Table 3. Food group versus age range.

When the differences at the gender level are observed, there is a tendency of men towards the mention of alcoholic beverages, such as wine, drink and beer; whereas in women, terms such as desserts, sweets, milkshakes and chocolates, are more frequent. That is, a pronounced tendency was found in women towards mentioning sweets; nevertheless, the mention of fruits by them, is also evident. These results are presented in the word clouds of Fig. 7.

Fig. 7.
figure 7

Food related words by gender (men and women)

The differences in the mentions of alcoholic beverages are also perceived at a socio-economic level, representing the greatest differences; such as fondness for beer into lower socio-economical levels, and the opposite for cocktail, a more expensive drink. Coffee and hot drinks also predominant in high strata. The following table (see Table 4) presents the words showing the greatest differences between strata.

Table 4. Word distribution by socioeconomic level. All words mark with * cannot be translated to English.

5 Discussion and Future Work

Food preferences expressed in social networks as Twitter become a valuable source of information for making decisions about consumer centralization strategies. Therefore, knowing tendencies of publishing, interests and behaviors based on comments published by users allows identifying pertinence and strength of marketing strategies.

Through a case study, it is shown that Twitter information provides some elements that allow a global analysis of preferences in foods, products or brands, based on the mentions made by users in the network. Despite founding just a 2% of messages related to food, there is a significant number of users, which would significantly exceed approximations made by other methodologies, such as specialized surveys. The advantage of having continuous information collection also enables a significant increase in the volume of users that can be identified over time, as well as the identification of patterns or changes in behavior, constituting a very relevant aspect.

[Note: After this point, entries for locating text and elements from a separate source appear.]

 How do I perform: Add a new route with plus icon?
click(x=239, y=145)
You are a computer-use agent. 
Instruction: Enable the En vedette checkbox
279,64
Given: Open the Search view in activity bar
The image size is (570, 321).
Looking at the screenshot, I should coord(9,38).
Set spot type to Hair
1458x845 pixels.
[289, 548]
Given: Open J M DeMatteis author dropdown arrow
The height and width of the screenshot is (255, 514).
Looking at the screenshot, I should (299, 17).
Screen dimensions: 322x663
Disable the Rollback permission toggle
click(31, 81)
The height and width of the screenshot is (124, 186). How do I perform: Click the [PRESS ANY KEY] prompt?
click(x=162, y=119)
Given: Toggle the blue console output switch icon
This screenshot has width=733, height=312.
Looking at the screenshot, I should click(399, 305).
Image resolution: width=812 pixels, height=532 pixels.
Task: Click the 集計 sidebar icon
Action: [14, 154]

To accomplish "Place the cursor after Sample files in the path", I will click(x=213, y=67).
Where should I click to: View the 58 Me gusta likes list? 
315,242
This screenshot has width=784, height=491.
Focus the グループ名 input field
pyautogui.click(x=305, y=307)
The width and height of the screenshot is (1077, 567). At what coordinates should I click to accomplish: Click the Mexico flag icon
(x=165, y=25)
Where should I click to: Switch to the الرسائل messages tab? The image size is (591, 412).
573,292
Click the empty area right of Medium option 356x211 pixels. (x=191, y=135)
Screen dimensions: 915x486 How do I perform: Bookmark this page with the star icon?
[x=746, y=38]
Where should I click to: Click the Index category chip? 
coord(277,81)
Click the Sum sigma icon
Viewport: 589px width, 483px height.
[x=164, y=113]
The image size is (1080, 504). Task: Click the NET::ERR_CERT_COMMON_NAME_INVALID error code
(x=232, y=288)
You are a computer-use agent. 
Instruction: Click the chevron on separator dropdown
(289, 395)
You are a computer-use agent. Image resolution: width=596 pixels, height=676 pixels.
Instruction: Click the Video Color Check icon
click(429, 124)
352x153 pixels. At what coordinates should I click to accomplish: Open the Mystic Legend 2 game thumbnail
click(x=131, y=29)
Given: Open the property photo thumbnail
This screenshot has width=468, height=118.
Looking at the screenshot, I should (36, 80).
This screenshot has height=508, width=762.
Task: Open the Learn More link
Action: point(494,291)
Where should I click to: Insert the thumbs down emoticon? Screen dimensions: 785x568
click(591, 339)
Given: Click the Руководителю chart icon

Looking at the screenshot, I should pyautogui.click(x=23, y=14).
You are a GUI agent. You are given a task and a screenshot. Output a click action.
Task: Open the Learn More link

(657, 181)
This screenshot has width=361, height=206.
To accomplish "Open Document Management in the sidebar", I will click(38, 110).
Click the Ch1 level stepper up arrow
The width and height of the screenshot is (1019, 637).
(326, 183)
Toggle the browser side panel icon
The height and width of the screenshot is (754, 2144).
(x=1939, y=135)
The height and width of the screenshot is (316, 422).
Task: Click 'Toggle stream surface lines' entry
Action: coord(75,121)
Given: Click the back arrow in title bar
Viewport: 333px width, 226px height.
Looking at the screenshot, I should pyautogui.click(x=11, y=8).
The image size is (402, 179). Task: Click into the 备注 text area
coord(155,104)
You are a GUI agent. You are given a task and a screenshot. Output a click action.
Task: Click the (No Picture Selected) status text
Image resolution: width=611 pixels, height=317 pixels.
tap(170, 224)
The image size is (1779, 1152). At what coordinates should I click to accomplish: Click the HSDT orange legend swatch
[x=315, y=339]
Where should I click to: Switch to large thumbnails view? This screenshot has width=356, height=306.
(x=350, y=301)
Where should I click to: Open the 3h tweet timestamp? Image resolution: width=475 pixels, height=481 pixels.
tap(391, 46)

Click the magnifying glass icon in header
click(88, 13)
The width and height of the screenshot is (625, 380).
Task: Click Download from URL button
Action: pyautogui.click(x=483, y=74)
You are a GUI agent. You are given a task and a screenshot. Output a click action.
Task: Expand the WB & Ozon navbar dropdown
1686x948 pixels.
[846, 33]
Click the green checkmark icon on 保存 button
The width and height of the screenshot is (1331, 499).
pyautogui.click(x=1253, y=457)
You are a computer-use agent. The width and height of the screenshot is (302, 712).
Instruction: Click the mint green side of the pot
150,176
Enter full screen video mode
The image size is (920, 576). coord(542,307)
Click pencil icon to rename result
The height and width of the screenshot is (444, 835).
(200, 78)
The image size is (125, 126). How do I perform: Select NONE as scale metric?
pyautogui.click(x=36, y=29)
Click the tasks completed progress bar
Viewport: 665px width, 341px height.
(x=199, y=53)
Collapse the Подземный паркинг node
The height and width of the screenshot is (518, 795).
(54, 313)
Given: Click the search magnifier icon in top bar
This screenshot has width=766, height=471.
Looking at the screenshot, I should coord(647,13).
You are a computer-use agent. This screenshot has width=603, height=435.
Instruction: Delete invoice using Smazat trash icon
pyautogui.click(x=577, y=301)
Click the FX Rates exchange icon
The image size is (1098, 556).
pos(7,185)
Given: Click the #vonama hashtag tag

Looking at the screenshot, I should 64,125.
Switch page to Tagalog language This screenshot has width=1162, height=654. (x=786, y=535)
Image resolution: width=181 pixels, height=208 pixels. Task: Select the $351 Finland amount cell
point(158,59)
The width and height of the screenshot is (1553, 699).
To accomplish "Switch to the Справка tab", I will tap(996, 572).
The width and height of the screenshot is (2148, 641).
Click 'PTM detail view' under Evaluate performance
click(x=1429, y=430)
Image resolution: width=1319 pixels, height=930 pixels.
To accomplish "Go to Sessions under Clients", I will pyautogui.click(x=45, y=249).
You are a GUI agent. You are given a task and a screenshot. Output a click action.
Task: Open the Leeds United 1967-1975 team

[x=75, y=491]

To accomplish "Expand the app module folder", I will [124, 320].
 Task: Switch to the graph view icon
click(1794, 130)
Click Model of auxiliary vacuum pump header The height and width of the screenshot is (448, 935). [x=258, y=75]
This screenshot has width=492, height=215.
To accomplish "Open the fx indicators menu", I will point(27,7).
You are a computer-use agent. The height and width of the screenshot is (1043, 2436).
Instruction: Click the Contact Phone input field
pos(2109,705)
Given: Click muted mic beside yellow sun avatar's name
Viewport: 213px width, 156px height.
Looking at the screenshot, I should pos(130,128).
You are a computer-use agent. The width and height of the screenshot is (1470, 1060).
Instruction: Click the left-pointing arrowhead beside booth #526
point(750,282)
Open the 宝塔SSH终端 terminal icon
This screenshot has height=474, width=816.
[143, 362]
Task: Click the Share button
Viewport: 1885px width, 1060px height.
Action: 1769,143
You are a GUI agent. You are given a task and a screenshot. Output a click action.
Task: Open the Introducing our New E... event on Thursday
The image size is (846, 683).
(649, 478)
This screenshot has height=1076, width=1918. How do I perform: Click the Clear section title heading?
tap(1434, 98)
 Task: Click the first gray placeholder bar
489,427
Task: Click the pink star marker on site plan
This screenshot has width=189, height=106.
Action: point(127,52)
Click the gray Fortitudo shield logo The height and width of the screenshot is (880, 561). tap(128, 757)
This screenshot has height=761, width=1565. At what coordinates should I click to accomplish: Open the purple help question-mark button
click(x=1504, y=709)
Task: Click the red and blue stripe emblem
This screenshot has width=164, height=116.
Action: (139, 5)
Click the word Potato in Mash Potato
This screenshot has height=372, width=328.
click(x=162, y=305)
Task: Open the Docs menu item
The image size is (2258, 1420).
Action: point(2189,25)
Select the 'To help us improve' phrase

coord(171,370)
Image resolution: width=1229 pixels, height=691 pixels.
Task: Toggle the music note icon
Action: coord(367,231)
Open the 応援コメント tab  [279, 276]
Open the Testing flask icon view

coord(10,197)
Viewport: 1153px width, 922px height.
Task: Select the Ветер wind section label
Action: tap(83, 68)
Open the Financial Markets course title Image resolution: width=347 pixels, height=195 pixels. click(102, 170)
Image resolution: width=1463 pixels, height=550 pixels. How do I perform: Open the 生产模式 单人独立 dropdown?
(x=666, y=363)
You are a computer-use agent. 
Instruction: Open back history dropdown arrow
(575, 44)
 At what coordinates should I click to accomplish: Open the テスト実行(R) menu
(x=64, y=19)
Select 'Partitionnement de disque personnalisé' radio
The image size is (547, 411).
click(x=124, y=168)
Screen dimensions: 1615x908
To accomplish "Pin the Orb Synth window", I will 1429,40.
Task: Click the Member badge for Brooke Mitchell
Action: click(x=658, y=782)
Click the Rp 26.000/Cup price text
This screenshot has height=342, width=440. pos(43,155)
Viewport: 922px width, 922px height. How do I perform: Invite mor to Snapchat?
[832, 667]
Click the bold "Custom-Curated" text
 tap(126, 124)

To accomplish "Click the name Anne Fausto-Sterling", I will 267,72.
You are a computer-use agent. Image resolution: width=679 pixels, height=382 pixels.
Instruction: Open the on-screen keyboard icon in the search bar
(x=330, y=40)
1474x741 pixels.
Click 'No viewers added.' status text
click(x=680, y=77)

One of the most valuable elements of the exercise is the generation of the knowledge base, which must be adjusted to ensure that the products of interest (including those of competitors) are at the base; in turn, more specific relationships can be established about users’ opinions or emotions about them. An advantage of the way in which the algorithm was implemented is the possibility of making these adjustments without major difficulties. This would create new sources of unstructured open data, allowing other systems to feed from their knowledge bases, such as systems of health, marketing or others [15].

Despite the remarkable advantages, it is important to note that the algorithm’s accuracy is 70%, a value associated mainly with trying to build a knowledge base for such a broad domain. This behavior affects the results, generating erroneous interpretations; however, as mentioned before, if this algorithm was applied to a more specific domain, its performance would increase.

To estimate the magnitude of interpretation errors, it will be necessary to deepen in a content analysis where the intentionality is verified directly in the tweet texts. This kind of analysis requires a huge amount of time for its completion, which exceeds the initial objectives and scope of this research. However, it is proposed as a future work.